Person specific tools, not platform features
The reason this style of building matters is that the cost of shipping a small, focused tool has collapsed. A pre-trained model is a few imports away. The browser handles the camera. A static host gives you a public URL in minutes.
That changes the kind of software worth building. You no longer need to write a product for everyone. You can write a tool for one person, one task, one bottleneck in their day:
- A teacher learning ASL who needs a flashcard that watches their hand shape and confirms each letter.
- A speech-language pathologist who wants a private, local tool that recognises a small set of signs for one client.

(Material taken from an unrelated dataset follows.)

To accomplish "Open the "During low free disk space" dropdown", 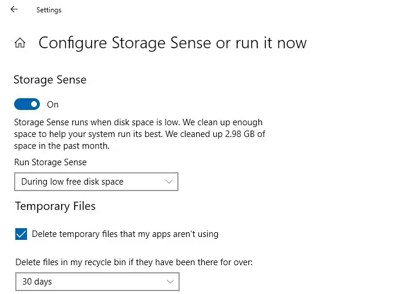I will coord(96,182).
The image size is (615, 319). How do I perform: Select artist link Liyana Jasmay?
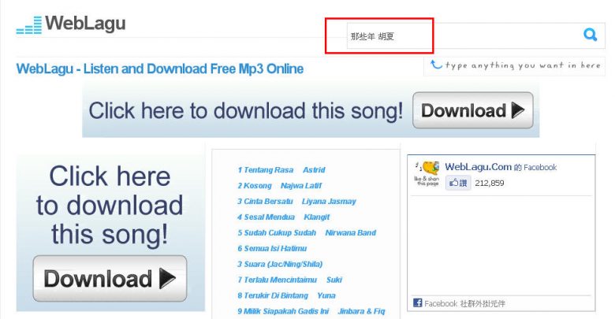point(329,202)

- A parent who needs a quick way to practice signs with a non-verbal child without uploading any video anywhere.
None of those people need a chat AI. They need fast, narrow ML that runs in their browser tab and respects their camera.
Why no LLM — yet
ASL Tech does not need a large language model to do its job. The classification task is narrow: take a hand shape, output a letter. A small CNN solves that at 30+ frames per second on a laptop.
Adding an LLM would mean every frame becomes a network request to an inference endpoint, real money per call, and a feedback loop too slow for a live camera. The right architecture for this kind of tool is fast ML at the edge, a frozen model running in the browser, and a language model only where flexible reasoning actually adds value.

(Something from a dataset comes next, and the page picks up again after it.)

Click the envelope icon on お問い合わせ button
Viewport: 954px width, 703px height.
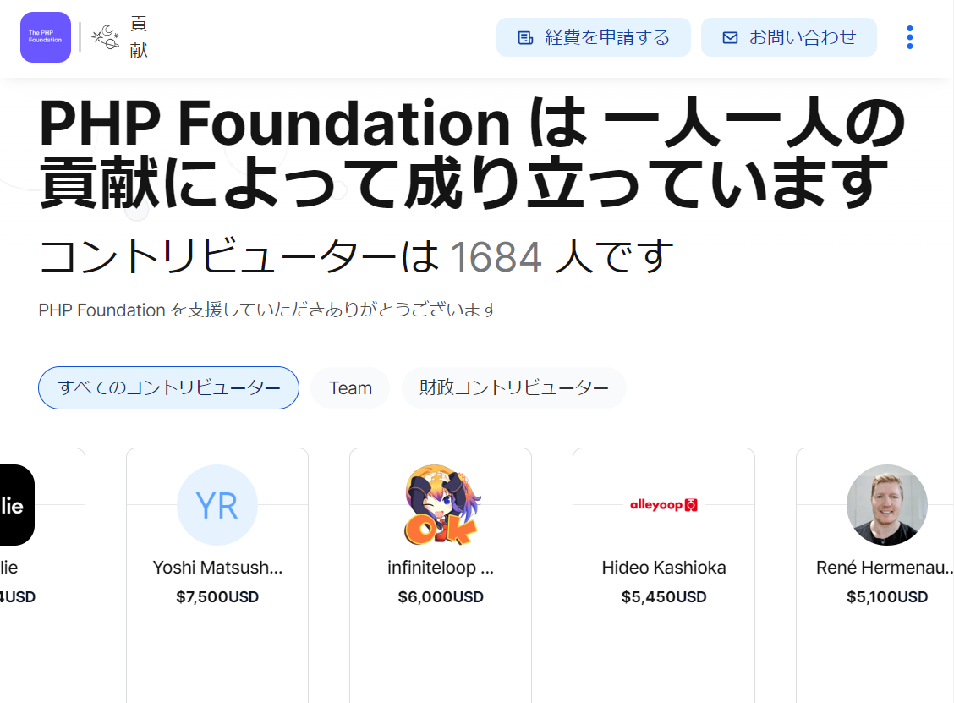pyautogui.click(x=728, y=36)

A future version could pipe full sentences from the ASL stream into a language model for translation polish or grammar repair. That is a separate concern, layered on top, not baked into the perception loop.
The bottom line
Machine learning is not magic. It is weighted matrix multiplications, applied to tensors, repeated layer after layer, optimised to run on a GPU in your browser tab.
Once you see the math, the mystery drops out. A webcam frame becomes a grid of brightness numbers. Numbers move through layers. Each layer is a matrix multiply plus a non-linearity. The output is a probability distribution. You read the highest one and call it a prediction.
That is the entire trick. Build the tool for the person who needs it. Ship it before dinner.
Try ASL Tech in a browser, give the page permission to use your camera, and watch the prediction update live. Nothing leaves the page. The whole thing is TensorFlow.js running locally.